Giurisprudenza annotata

Fallimento

In materia di fallimento, i titolari di diritti di prelazione su beni immobili compresi nel fallimento a garanzia di crediti vantati verso debitori diversi dal fallito non debbono nè possono avvalersi del procedimento di verificazione e di formazione dello stato passivo; peraltro, poiché gli organi del fallimento devono verificare, in sede diversa dalla formazione del passivo, la garanzia ipotecaria in relazione alla sua validità, attualità, opponibilità, non revocabilità, è legittimo il decreto del giudice delegato che si limiti ad accertare il diritto del creditore ipotecario iscritto di soddisfare il suo credito sul solo ricavato della vendita dell'immobile gravato dell'ipoteca concessa in suo favore dal fallito.

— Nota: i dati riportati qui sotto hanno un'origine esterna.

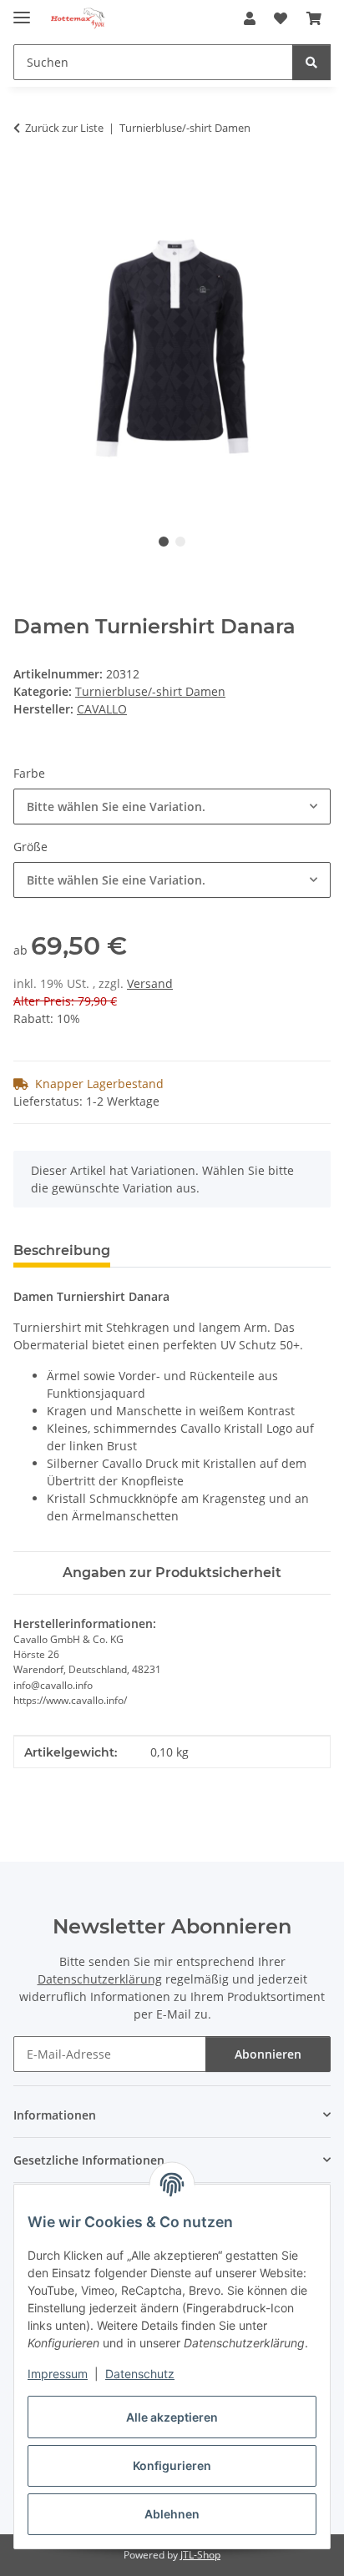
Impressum (58, 2374)
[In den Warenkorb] (26, 180)
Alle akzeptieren (172, 2417)
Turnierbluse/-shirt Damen (150, 691)
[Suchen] (311, 62)
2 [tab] (180, 542)
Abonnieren (268, 2054)
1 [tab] (164, 542)
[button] (250, 18)
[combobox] (172, 806)
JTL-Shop (200, 2555)
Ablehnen (172, 2514)
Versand (150, 983)
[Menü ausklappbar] (21, 10)
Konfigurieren (172, 2465)
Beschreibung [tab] (61, 1250)
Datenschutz (140, 2374)
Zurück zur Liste (64, 127)
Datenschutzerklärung (100, 1979)
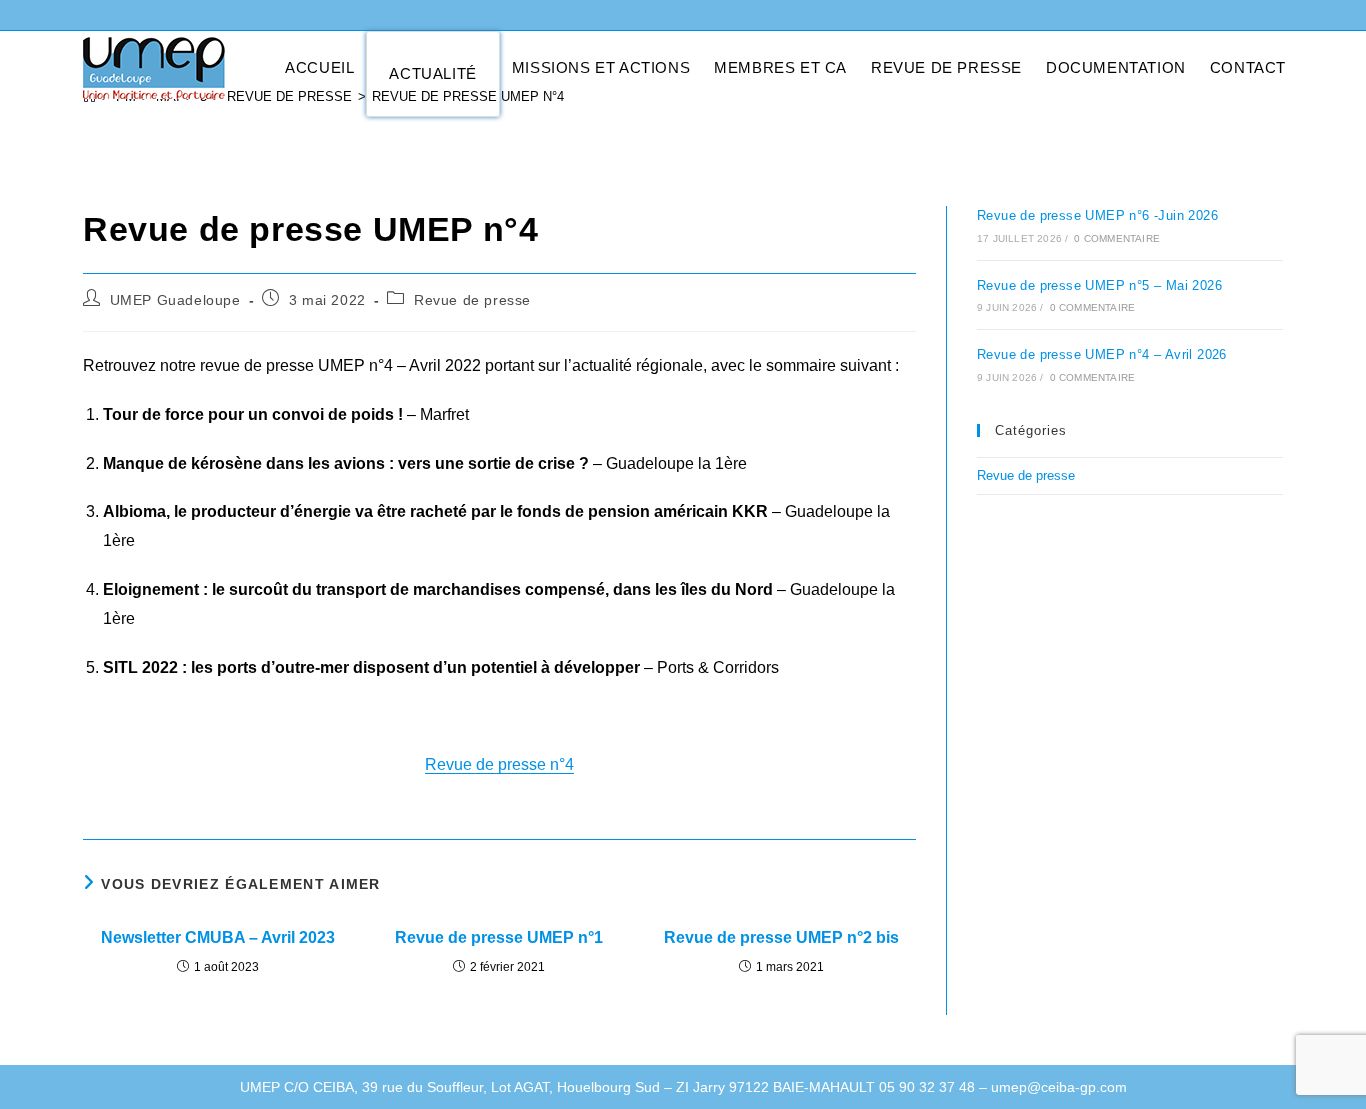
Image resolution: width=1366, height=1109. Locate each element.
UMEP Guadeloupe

Cassazione civile sez. I  24 novembre 2000 n. 15186

 

 

Ipoteca

La disciplina contenuta nell'art. 1957 c.c., secondo la quale il creditore per conservare la fideiussione deve agire contro il debitore principale entro sei mesi dalla scadenza dell'obbligazione, non trova applicazione, in quanto norma eccezionale, per il diverso caso dell'ipoteca concessa da un terzo a garanzia del debito altrui.

Corte appello Milano  29 dicembre 1992

 

Quando il medesimo creditore sia assistito da ipoteche concesse dal debitore e da un terzo, il soddisfacimento dell'intero credito, nei limiti di cui all'art. 2855 c.c. attraverso la espropriazione forzata - individuale o concorsuale - in danno del debitore estingue anche l'ipoteca del terzo datore, alla quale egualmente si applica la disposizione suddetta. Pertanto, il creditore non può agire nei confronti del terzo datore di ipoteca per conseguire il pagamento di interessi esclusi dalla prelazione, in quanto relativi ad annualità non assistite dalla garanzia ipotecaria concessa dal debitore e ciò neppure attraverso una diversa imputazione del pagamento coattivo, che non è consentita nè nei confronti del debitore, nè nei confronti del terzo datore di ipoteca, poiché i criteri di imputazione di cui agli art. 1193 e 1194 c.c. si applicano solo ai pagamenti eseguiti volontariamente.